In this way it can be used in function composition to propagate the derivative, a key idea in ML

Imports

In [6]:
import torch
import torchvision
import torchvision.transforms as transforms

In [7]:
# Cargar el conjunto de datos MNIST
transform = transforms.Compose([transforms.ToTensor(), transforms.Normalize((0.5,), (0.5,))])
train_dataset = torchvision.datasets.MNIST(root='./data', train=True, transform=transform, download=True)
train_loader = torch.utils.data.DataLoader(dataset=train_dataset, batch_size=64, shuffle=True)

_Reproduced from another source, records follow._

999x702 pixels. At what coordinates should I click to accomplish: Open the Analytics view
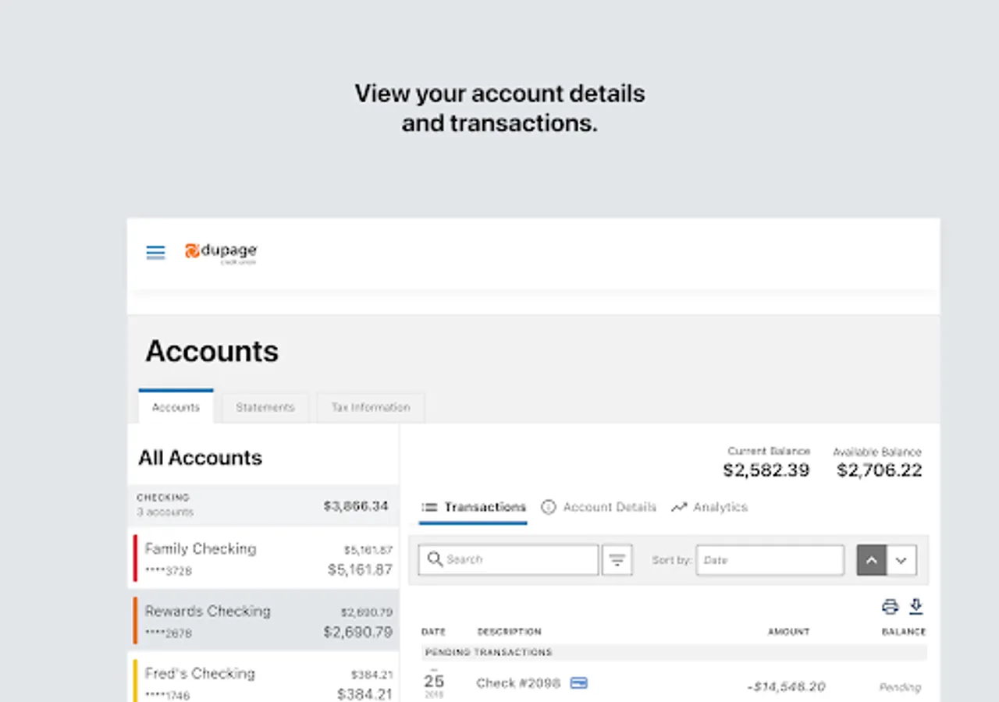[709, 507]
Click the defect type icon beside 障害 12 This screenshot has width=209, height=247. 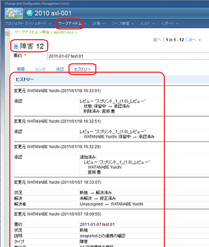coord(16,46)
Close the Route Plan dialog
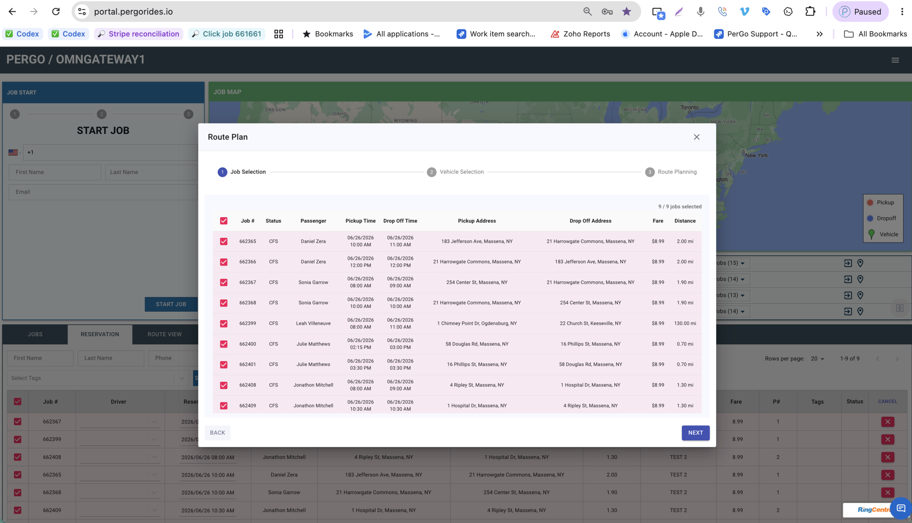Viewport: 912px width, 523px height. click(696, 137)
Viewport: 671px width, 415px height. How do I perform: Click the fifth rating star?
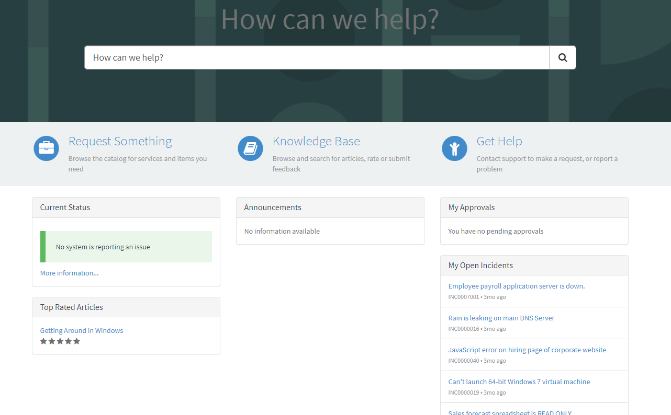point(77,341)
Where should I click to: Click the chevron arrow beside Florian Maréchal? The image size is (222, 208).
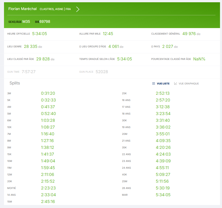[78, 9]
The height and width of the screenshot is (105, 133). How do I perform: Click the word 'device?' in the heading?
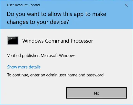[59, 22]
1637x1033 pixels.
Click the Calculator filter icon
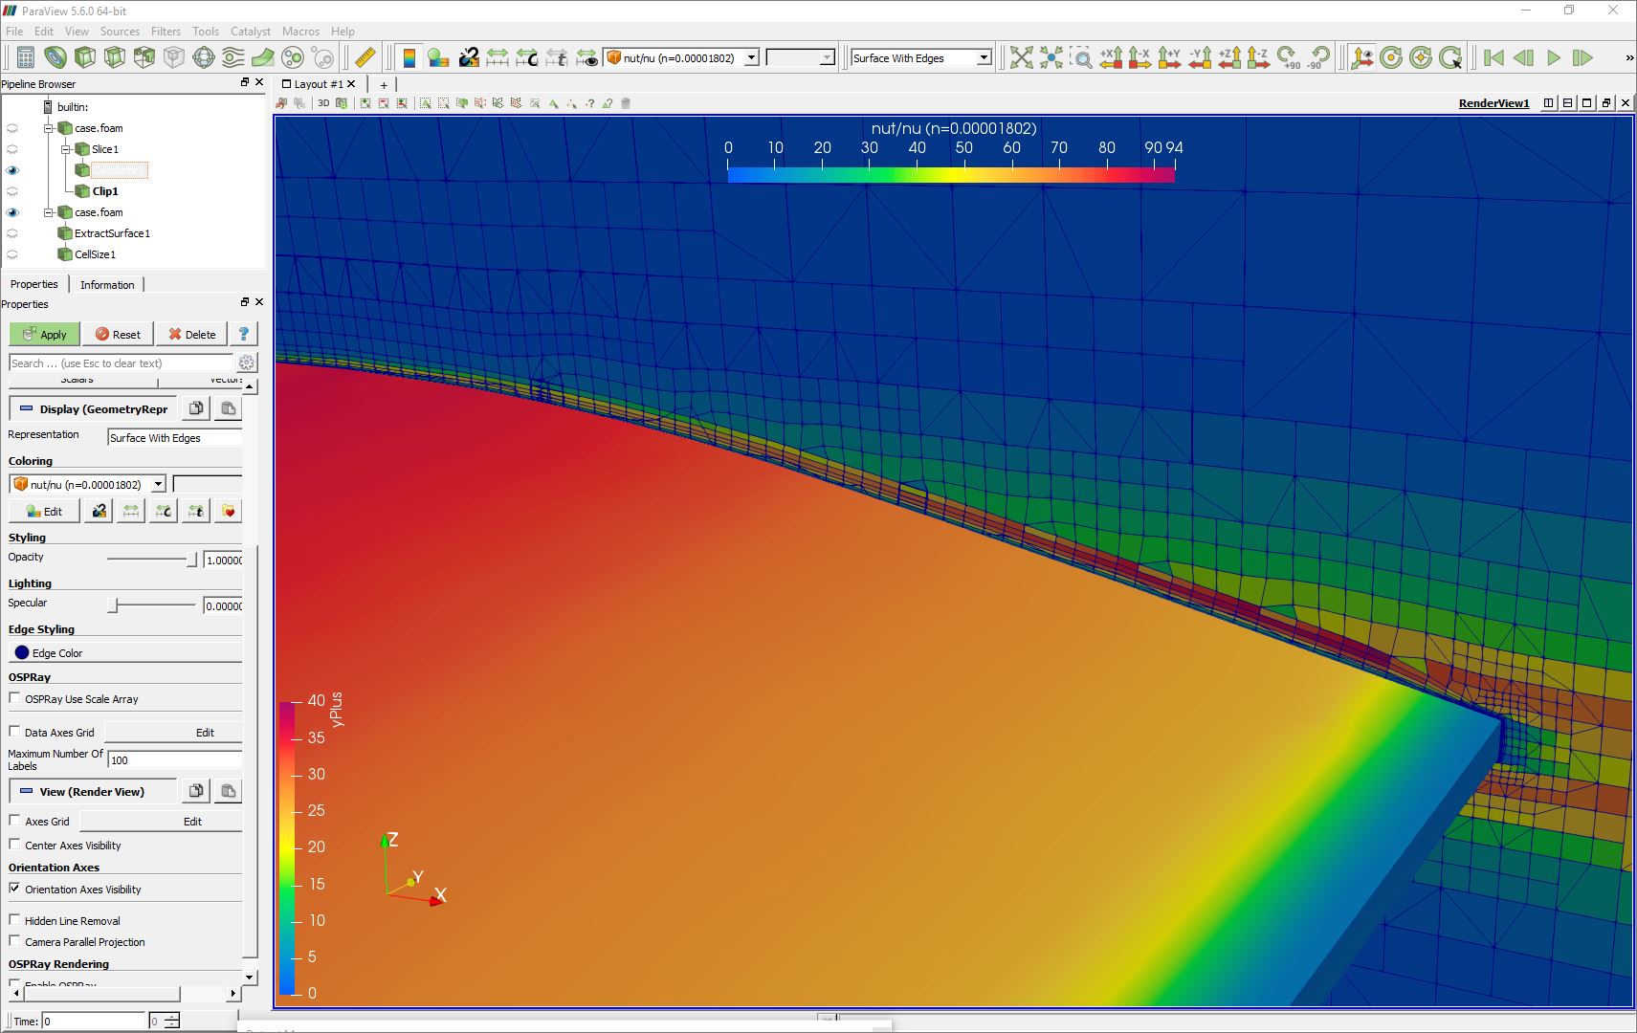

We define the class for the dual numbers and the operations for each of the operations or functions to be used during the forward method

In [120]:
# Definir números duales
class DualNumber:
    def __init__(self, real, dual):
        self.real = real
        self.dual = dual

def mul_dual(x,y):  # (a + bε) * (c + dε) = (ac + adε + bcε + bdε^2) = (ac + (ad + bc)ε + bdε^2), pero ε^2 = 0 => (ac + (ad + bc)ε)
    return DualNumber(x.real@y.real,x.real@y.dual+x.dual@y.real)

def add_dual(x,y):  # (a + bε) + (c + dε) = (a + c) + (b + d)ε
    return DualNumber(x.real+y.real,x.dual+y.dual)

def sigmoid(x): # σ(x) = 1 / (1 + e^(-x)), σ'(x) = σ(x) * (1 - σ(x))
    sig = 1.0 / (1.0 + torch.exp(-x.real))
    return DualNumber(sig, sig * (1.0 - sig) * x.dual)

# Cross-entropy loss
def cross_entropy_loss(predictions, targets):   # L = -Σt_i * log(p_i)
    loss = -torch.sum(targets * torch.log(predictions.real + 1e-8)) #cross entropy loss para parte real
    loss_dual = -torch.sum(targets * (1.0 / (predictions.real + 1e-8)) * predictions.dual)  #cross entropy loss para parte dual considerando log(x)'=1/x
    return DualNumber(loss, loss_dual)

def softmax_with_dual(x_dual):  
    exp_real = torch.exp(x_dual.real)
    sum_exp_real = torch.sum(exp_real, dim=1, keepdim=True)
    softmax_real = exp_real / sum_exp_real
    softmax_dual = (exp_real * (sum_exp_real - exp_real)) / (sum_exp_real * sum_exp_real) * x_dual.dual  # softmax'(x) = softmax(x) * (1 - softmax(x))
    return DualNumber(softmax_real, softmax_dual)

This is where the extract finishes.